**Aim of the task:** Should any entry hold a picture, omit that picture and copy the rest of the entry exactly.

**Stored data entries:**
╭──
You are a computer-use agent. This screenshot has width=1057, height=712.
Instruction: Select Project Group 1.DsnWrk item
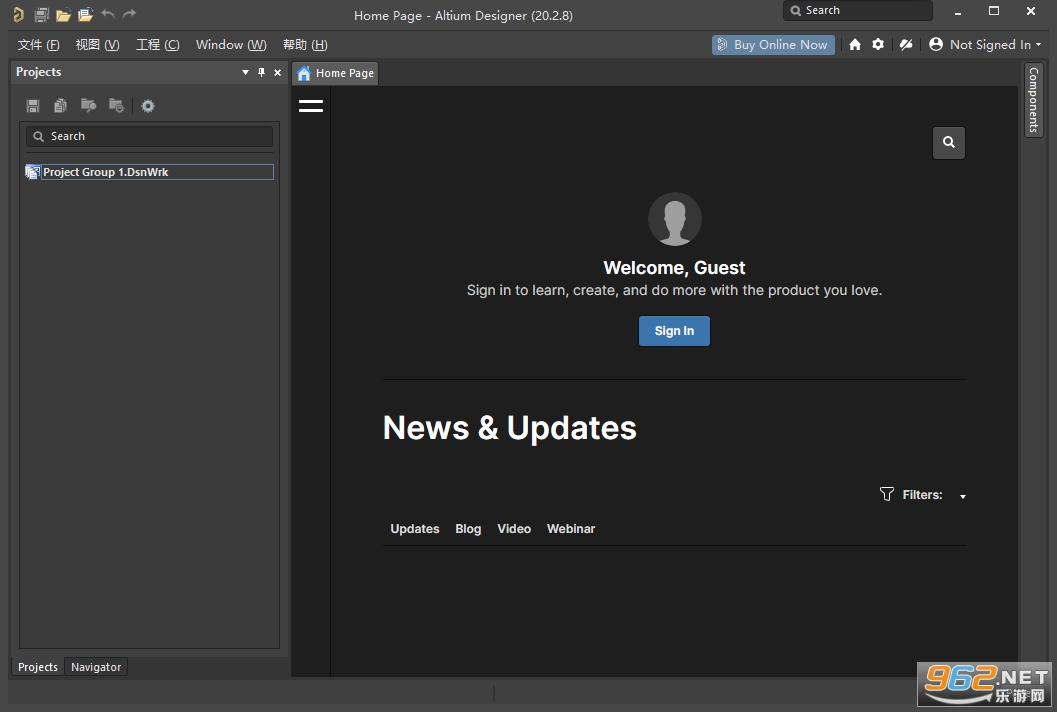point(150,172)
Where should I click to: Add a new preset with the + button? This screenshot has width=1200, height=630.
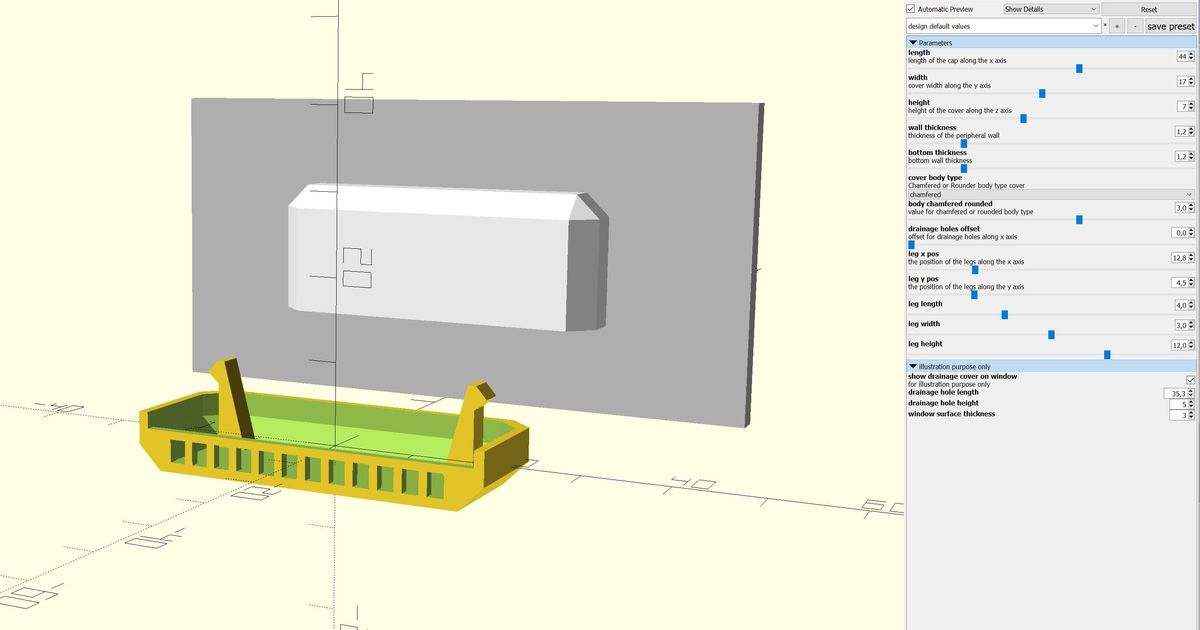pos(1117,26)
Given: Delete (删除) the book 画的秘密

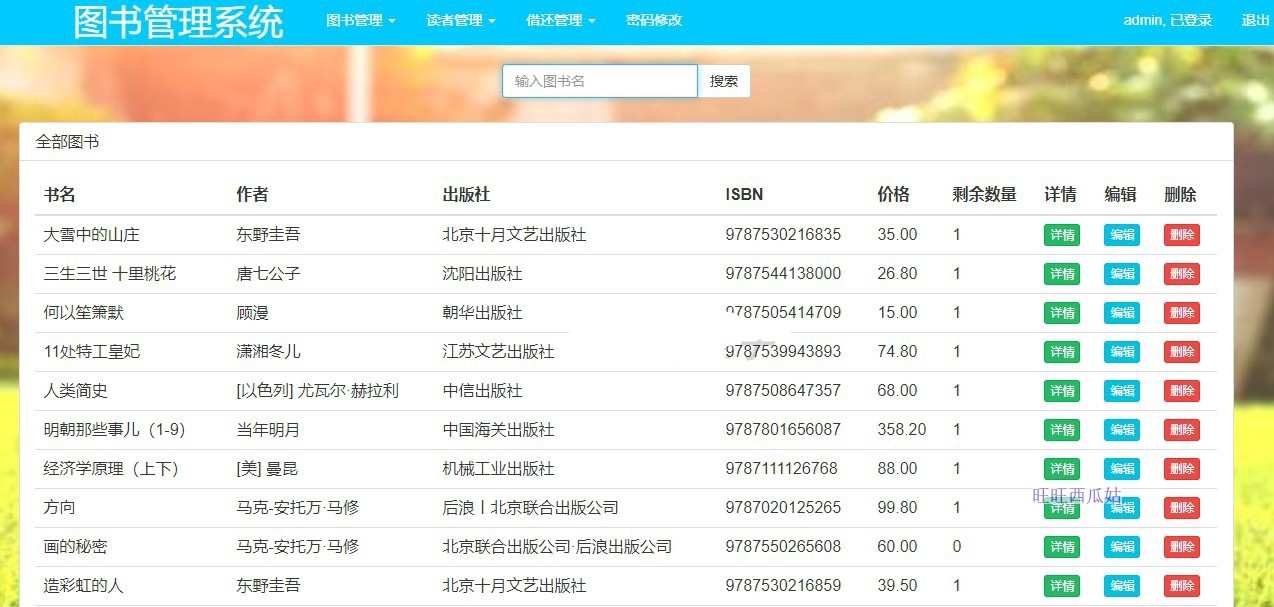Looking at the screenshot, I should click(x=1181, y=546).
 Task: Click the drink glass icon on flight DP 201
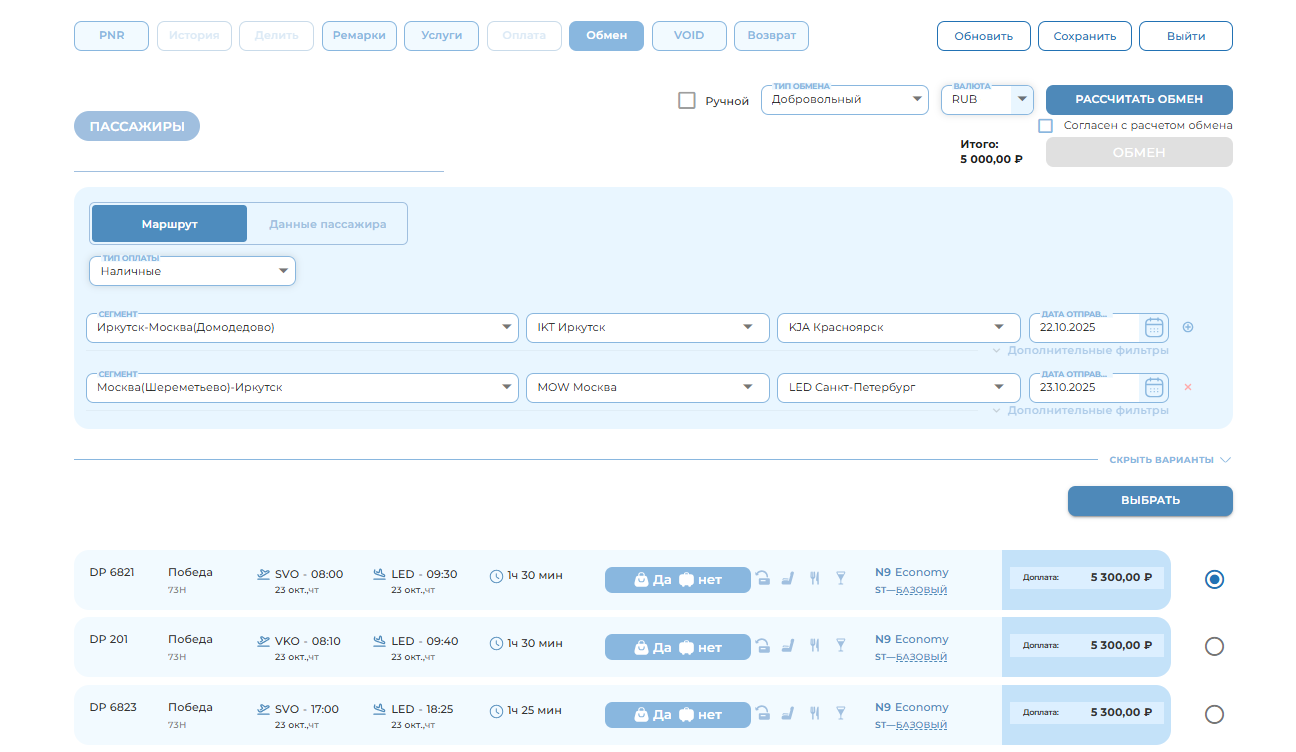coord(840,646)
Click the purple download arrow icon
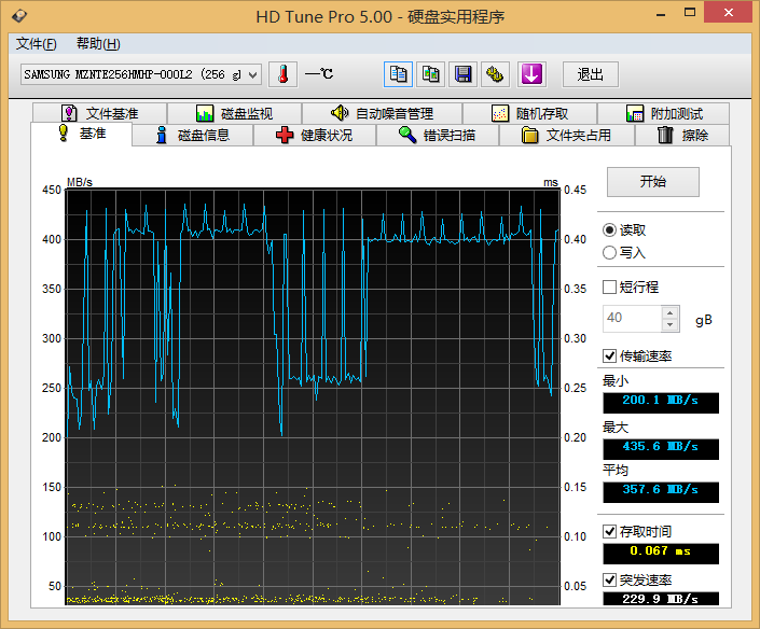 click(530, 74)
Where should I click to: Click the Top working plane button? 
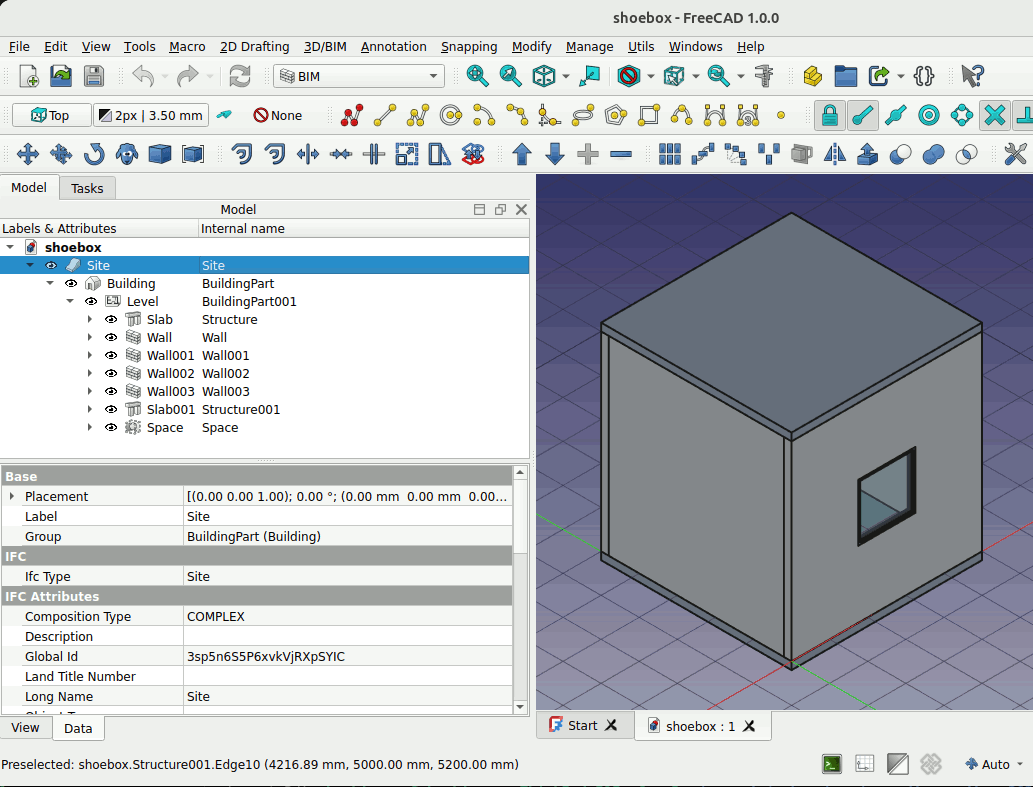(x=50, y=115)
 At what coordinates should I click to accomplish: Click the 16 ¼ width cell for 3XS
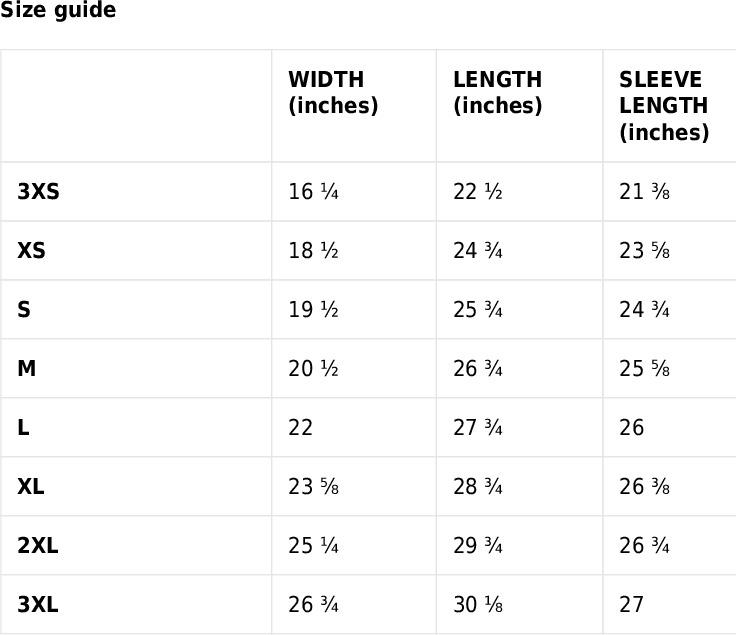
╰──
**Finished task:**
You are a computer-use agent. This screenshot has width=1057, height=712.
Instruction: Select Project Group 1.DsnWrk item
point(150,172)
Where should I click to: Add a new preset with the + button? This screenshot has width=1200, height=630.
pos(1117,26)
Given: Delete (删除) the book 画的秘密

Looking at the screenshot, I should click(x=1181, y=546).
 Task: Click the drink glass icon on flight DP 201
coord(840,646)
Click the purple download arrow icon
 click(530, 74)
Where should I click to: Click the Top working plane button? 
(x=50, y=115)
 At what coordinates should I click to accomplish: Click the 16 ¼ width cell for 3XS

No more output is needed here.